(Collected data)
--------------------------------------------------

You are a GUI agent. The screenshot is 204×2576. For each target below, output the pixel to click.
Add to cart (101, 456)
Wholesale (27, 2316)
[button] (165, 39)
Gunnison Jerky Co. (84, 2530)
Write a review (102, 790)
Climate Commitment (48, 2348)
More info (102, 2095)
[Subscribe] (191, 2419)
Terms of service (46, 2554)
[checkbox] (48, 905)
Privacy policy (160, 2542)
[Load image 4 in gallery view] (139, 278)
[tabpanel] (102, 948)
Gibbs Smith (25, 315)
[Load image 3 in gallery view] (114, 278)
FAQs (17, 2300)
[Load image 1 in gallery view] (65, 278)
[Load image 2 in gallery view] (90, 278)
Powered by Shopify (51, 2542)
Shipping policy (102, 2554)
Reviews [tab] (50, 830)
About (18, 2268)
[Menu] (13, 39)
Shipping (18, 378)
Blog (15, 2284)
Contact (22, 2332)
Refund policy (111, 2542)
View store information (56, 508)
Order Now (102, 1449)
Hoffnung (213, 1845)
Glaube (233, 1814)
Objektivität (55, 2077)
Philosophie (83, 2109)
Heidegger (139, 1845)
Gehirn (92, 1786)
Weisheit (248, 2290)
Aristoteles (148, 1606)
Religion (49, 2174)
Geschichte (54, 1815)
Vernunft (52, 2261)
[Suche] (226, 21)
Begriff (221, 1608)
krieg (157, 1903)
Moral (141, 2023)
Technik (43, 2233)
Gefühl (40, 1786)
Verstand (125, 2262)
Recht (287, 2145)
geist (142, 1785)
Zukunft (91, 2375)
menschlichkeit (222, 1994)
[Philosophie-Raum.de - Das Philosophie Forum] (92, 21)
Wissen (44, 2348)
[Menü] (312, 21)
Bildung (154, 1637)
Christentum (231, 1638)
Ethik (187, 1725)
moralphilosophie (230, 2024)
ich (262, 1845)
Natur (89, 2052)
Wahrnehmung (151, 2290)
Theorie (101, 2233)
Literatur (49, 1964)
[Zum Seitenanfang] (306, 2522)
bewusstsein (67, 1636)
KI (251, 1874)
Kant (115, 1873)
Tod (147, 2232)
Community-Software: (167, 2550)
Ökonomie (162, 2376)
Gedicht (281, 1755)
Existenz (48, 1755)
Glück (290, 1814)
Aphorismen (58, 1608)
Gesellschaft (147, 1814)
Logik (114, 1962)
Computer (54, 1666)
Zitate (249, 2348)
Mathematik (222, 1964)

--------------------------------------------------

▶ **AIM OF THE EXERCISE**
Only the lines from the one that contains "Gesellschaft (147, 1814)" to the end of the data should be output, exactly as they appear.

▶ **EXERCISE SOLUTION**
Gesellschaft (147, 1814)
Logik (114, 1962)
Computer (54, 1666)
Zitate (249, 2348)
Mathematik (222, 1964)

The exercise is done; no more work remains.